I don't think occupying CPU completely should reduce Graphics performance, they work independently of each other workload. One reason why your test is not reflecting same because in sample_encode_drm, it is reading an input from a file and writing the o/p which involves file I/O and done on core, also it is not optimized enough which could reduce the performance of your encode test if CPU is fully occupied. You can test without counting the read and write function in your test(only GPU is being used) and check the test time or fps in both scenarios when your CPU is idle and completely loaded.

Thanks,
Surbhi

View solution in original post

Surbhi_M_Intel · ‎03-01-2016

Hi Yabo,

I don't think occupying CPU completely should reduce Graphics performance, they work independently of each other workload. One reason why your test is not reflecting same because in sample_encode_drm, it is reading an input from a file and writing the o/p which involves file I/O and done on core, also it is not optimized enough which could reduce the performance of your encode test if CPU is fully occupied. You can test without counting the read and write function in your test(only GPU is being used) and check the test time or fps in both scenarios when your CPU is idle and completely loaded.

Thanks,
Surbhi

Yabo_W_ · ‎03-01-2016

Hi Surbhi,

I had do some test as your suggestion.
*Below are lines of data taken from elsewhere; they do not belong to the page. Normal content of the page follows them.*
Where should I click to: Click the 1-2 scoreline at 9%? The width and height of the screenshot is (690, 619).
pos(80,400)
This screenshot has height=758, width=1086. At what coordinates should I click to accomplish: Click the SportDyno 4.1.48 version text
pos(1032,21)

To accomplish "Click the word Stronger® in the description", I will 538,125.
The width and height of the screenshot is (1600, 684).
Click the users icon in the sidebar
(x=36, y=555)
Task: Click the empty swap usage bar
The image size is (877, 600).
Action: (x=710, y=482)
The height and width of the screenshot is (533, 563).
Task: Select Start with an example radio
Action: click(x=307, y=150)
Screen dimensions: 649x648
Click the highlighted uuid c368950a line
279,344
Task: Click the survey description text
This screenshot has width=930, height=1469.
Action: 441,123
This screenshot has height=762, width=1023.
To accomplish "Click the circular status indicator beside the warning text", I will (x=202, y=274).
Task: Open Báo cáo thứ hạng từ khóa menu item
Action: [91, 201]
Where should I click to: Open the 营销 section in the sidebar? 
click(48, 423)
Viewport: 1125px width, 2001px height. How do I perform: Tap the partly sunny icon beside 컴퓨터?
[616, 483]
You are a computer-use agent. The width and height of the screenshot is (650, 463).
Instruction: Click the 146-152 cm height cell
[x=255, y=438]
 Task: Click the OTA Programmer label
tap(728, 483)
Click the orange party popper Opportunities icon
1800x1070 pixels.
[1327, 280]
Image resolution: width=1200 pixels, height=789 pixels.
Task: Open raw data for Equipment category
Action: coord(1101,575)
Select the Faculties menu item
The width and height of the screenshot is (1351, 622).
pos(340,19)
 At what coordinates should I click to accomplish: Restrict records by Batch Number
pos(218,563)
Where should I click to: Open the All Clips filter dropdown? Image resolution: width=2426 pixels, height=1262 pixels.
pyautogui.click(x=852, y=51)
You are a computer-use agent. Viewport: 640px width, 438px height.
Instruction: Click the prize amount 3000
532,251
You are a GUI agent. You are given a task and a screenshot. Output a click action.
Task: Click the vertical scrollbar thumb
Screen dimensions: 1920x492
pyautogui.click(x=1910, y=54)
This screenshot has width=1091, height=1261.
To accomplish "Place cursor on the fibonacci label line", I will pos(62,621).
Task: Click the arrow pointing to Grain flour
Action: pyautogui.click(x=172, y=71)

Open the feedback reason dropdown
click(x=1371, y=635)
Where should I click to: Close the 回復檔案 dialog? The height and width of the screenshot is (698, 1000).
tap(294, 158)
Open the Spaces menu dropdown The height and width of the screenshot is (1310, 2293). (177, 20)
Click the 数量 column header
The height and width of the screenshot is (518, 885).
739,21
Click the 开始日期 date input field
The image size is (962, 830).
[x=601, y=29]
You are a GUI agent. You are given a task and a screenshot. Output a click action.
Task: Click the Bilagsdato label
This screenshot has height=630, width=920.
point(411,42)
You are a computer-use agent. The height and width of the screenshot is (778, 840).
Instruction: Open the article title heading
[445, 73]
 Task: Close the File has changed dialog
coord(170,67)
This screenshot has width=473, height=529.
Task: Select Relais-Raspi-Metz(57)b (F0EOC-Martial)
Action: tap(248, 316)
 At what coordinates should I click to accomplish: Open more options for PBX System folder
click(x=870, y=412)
I add some code to sample_encode/src/pipeline_encode.cpp:

1192 
1193 + static long getCurrentTime()
1194 + {
1195 +    struct timeval tv;
1196 +    gettimeofday(&tv,NULL);
1197 +    return tv.tv_sec * 1000000 + tv.tv_usec;
1198 + }

1314         for (;;)
1315         {
1316 +            long start_ms = getCurrentTime();
1317              // at this point surface for encoder contains either a frame from file or a frame processed by vpp
1318              sts = m_pmfxENC->EncodeFrameAsync(NULL, &m_pEncSurfaces[nEncSurfIdx], &pCurrentTask->mfxBS, &pCurrentTask->EncSyncP);
1319 +            fprintf(stderr, "EncodeFrameAsync() take %lf\n", (getCurrentTime() - start_ms) / (double)1000000);

If the CPU is idle, sample_encode_drm output:

EncodeFrameAsync() take 0.000006
EncodeFrameAsync() take 0.000006
EncodeFrameAsync() take 0.000006
EncodeFrameAsync() take 0.000006
EncodeFrameAsync() take 0.000005
EncodeFrameAsync() take 0.000003
EncodeFrameAsync() take 0.000003
EncodeFrameAsync() take 0.000003
EncodeFrameAsync() take 0.000003
EncodeFrameAsync() take 0.000003
EncodeFrameAsync() take 0.000003
EncodeFrameAsync() take 0.000006
EncodeFrameAsync() take 0.000005
EncodeFrameAsync() take 0.000006
EncodeFrameAsync() take 0.000006
EncodeFrameAsync() take 0.000005
EncodeFrameAsync() take 0.000005
EncodeFrameAsync() take 0.000004
EncodeFrameAsync() take 0.000003
EncodeFrameAsync() take 0.000003
EncodeFrameAsync() take 0.000003

If the CPU is completely loaded,sample_encode_drm output:

EncodeFrameAsync() take 0.000008
EncodeFrameAsync() take 0.000008
EncodeFrameAsync() take 0.000007
EncodeFrameAsync() take 0.000020
EncodeFrameAsync() take 0.000018
EncodeFrameAsync() take 0.000009
EncodeFrameAsync() take 0.000025
EncodeFrameAsync() take 0.000016
EncodeFrameAsync() take 0.000009
EncodeFrameAsync() take 0.000021
EncodeFrameAsync() take 0.000007
EncodeFrameAsync() take 0.000009
EncodeFrameAsync() take 0.000032
EncodeFrameAsync() take 0.000017
EncodeFrameAsync() take 0.000009
EncodeFrameAsync() take 0.000018
EncodeFrameAsync() take 0.000018
EncodeFrameAsync() take 0.000010
EncodeFrameAsync() take 0.000023
EncodeFrameAsync() take 0.000009
EncodeFrameAsync() take 0.000009

completely loaded CPU take more time than idle CPU.